Serpentine Gallery, de Londres, inauguró una exhibición individual de Lygia Pape (1927–2004), organizada conjuntamente por el Museo Nacional Centro de Arte Reina Sofía, el Projeto Lygia Pape y la galería.
La sobresaliente artista brasileña cuyo trabajo unificó rigor formal y desafiante experimentación explicaba en sus propias palabras su aproximación: “Mi preocupación es siempre la invención. Siempre quiero inventar un nuevo lenguaje que sea diferente para mí y para los otros, también… Quiero descubrir nuevas cosas. Porque para mí, el arte es un modo de conocer el mundo… de ver cómo es el mundo… de llegar a saber del mundo”.
Pape fue miembro fundadora del movimiento neo-concreto, que se dedicó a la inclusión del arte en la vida cotidiana.
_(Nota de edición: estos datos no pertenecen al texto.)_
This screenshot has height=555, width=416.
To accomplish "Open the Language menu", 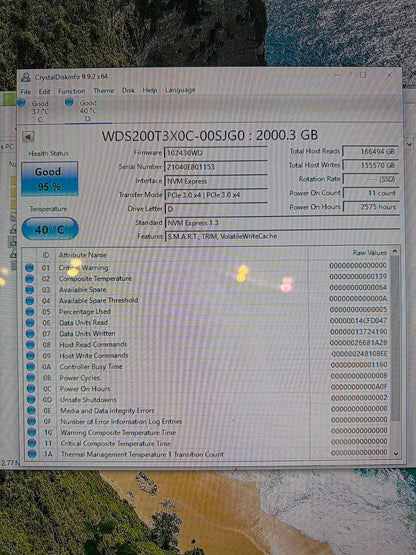I will point(180,90).
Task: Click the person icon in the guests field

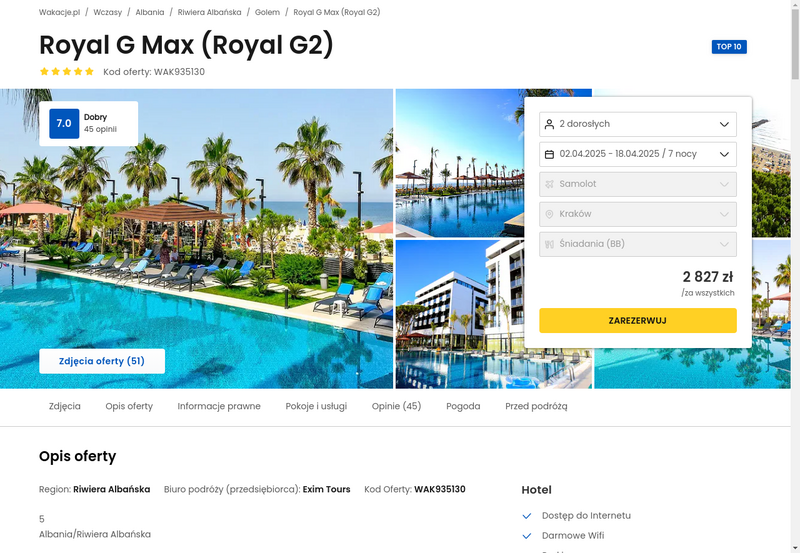Action: [549, 124]
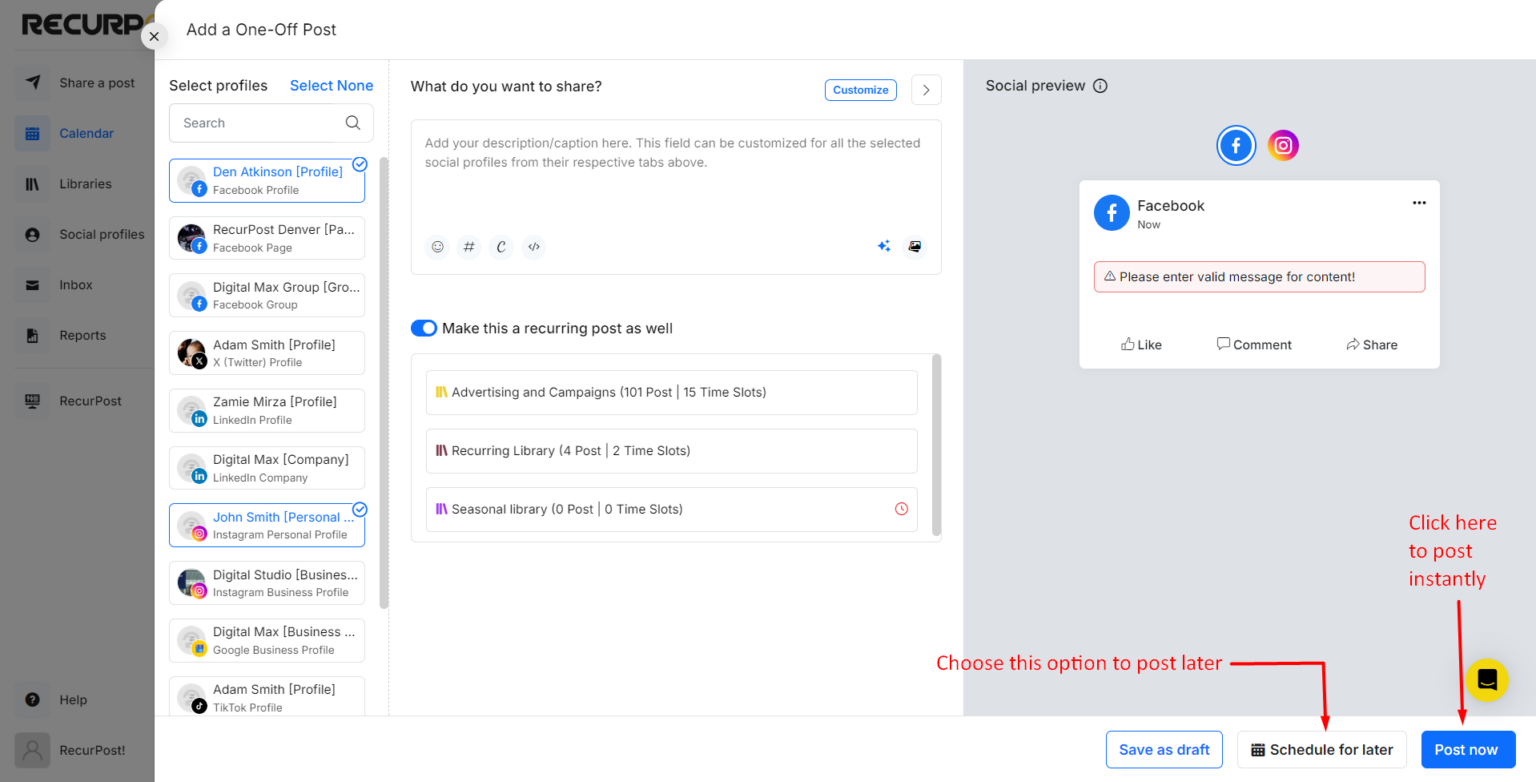Click the AI sparkles icon in editor
1536x782 pixels.
[884, 246]
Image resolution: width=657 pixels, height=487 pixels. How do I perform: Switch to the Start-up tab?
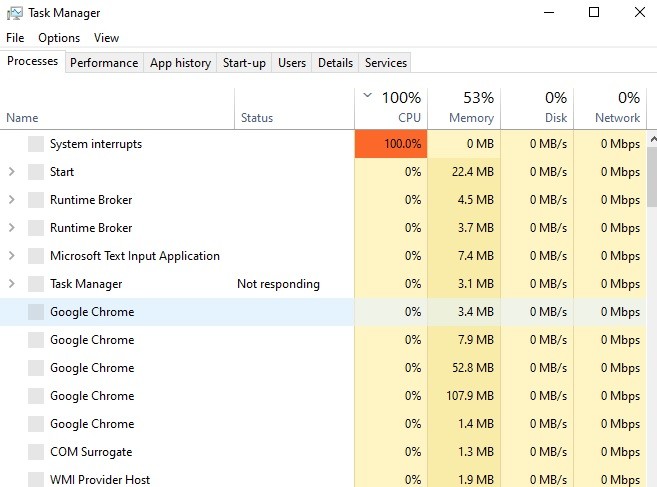pos(244,63)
Su trabajo temprano se desarrolló a partir de un interés en la abstracción europea, pero de cualquier manera ella y sus contemporáneos fueron mucho más allá del simple adoptar un estilo internacional, y empezaron a recurrir a su propia situación local.
El neo-concretismo ha sido visto algunas veces como el comienzo del arte contemporáneo en Brasil, y el trabajo de Pape –enfocado en la fusión de estética, ética e ideas políticas– ha formado una parte importante de la identidad artística de Brasil.
La exhibición presenta obras de toda la carrera de Pape, incluyendo tempranos dibujos y poemas de su período concreto, sus Livros (libros) neo-concretos, y Caixas (cajas) series, así como ballets y performances como Divisor y O ovo (El huevo). Muchos de esos trabajos fueron creados en respuesta a la creciente represión política en los tardíos 60s y reflejan las fuertes visiones críticas de la artista sobre la élite de Brasil. Los últimos trabajos de Pape se enfocan en representación de emoción y sensación, y fueron descritos por Hélio Oiticica –contemporáneo de Pape– como “semillas permanentemente abiertas”.